No, this is distributed; see this line in the introduction:
>Functionality for distributed execution and monitoring is shared through libraries rather than by delegating to external orchestration systems, making a single-program system completely self-contained.
and this section in the examples: http://catern.com/caternetes.html#thread
The quote you pulled out mentions "distributed execution" being completely contained in a "single-program system" - isn't a single-program system, by definition, not a distributed system?
With the emphasis on distributed systems, I was waiting to see how the approach would help synchronization, replication, network dependencies, etc. But all the examples show calling other services as functions or spawning new processes. At the end orderd starts listening for requests, but I don't see any example in the article where the example program talks to another computer in the system. Perhaps I am missing something?

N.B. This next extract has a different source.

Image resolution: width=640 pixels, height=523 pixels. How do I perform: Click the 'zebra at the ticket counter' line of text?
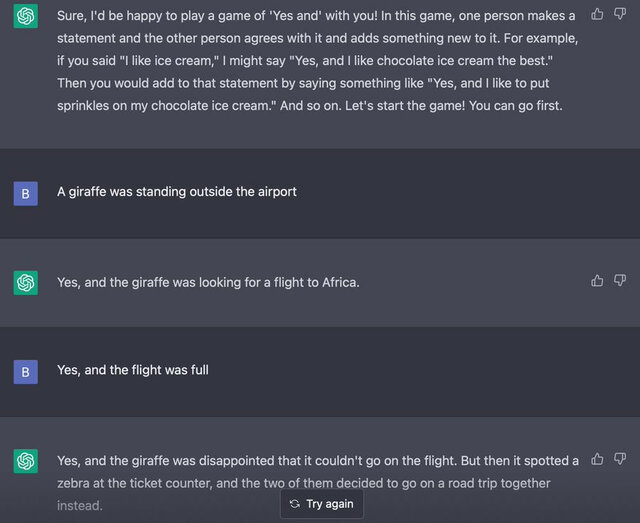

>The quote you pulled out mentions "distributed execution" being completely contained in a "single-program system" - isn't a single-program system, by definition, not a distributed system?
Nope. As the second paragraph talks about, there are other tools too (distributed languages) which also let you write a single program which is distributed. It's very common really - if you've ever written a shell script which performed some operations on another host with ssh, you've written a distributed program.
This is just another way to write a program which performs distributed operations, like using a distributed language or using ssh. (Well, rsyscall is the way to do that, this article is about an application of doing that, actually...)
That section is about threads. This is not a distributed system (running on different machines), it's a concurrent system (running in one machine.)
Anyway there is overlap between the two terms so strictly speaking the author is not wrong. But is anything with threads a distributed system? If so I built many of them, even with Python .
https://en.wikipedia.org/wiki/Concurrency_(computer_science)
They're distributed threads. As it says in http://catern.com/caternetes.html#thread:
>An rsyscall.Thread may operate on a local or remote host, or inside a container or VM, or on other kinds of nodes, depending on how the rsyscall.Thread was produced...
>All distributed operations are performed by method calls on rsyscall.Thread objects.
I don't understand which "DSLs" the author is arguing about.
Also, as other have said, the author's definition of "distributed system" (here, basically a "multithreaded" , concurrent system) seems to clash with the conventional definition (a system that has to involve multiple _computers_)
It is true that there is some overlap (having concurrency forces you to handle "some" of the problems with functional part of your program not being collocated on the same stack, you kinda have to introduce callbacks / promise / futures / actors / etc...)
But the moment you really have different programs o two machines (or , worse, two replicas of the same peogram on two machines), then I don't see how the single program would work / help.
Unless, of course, the "single program" is meant to be run as "one of the replica of the full system" ? Then I would love to hear the author's strategy for handling sharing info and workload between the replicas.
>Also, as other have said, the author's definition of "distributed system" (here, basically a "multithreaded" , concurrent system)
What gives you that impression? The article talks multiple times about using libraries to manage distributed execution, and shows those libraries in use.
Seems like a lot lower cognitive load and control. However, doesnt this effectively mean youre building lots of primitives from scratch?
Great for showing off how smart you are, not great for running real high load applications in prod with a team size over 1
Why do you think this? I can see a large team of competent Devs able to adopt this.
Competent in what? Writing bespoke systems management software? Who’s going to work on delivering value to the customer?
I am curious is there similarities to BOINC[1] ?
[1] boinc.berkeley.edu
No similarities. The focus is different.
- BOINC looks like an interface for end-users to volunteer compute resources for various (existing) distributed-computing projects.
- Post is about building your own distributed system starting from minimal-yet-effective principles.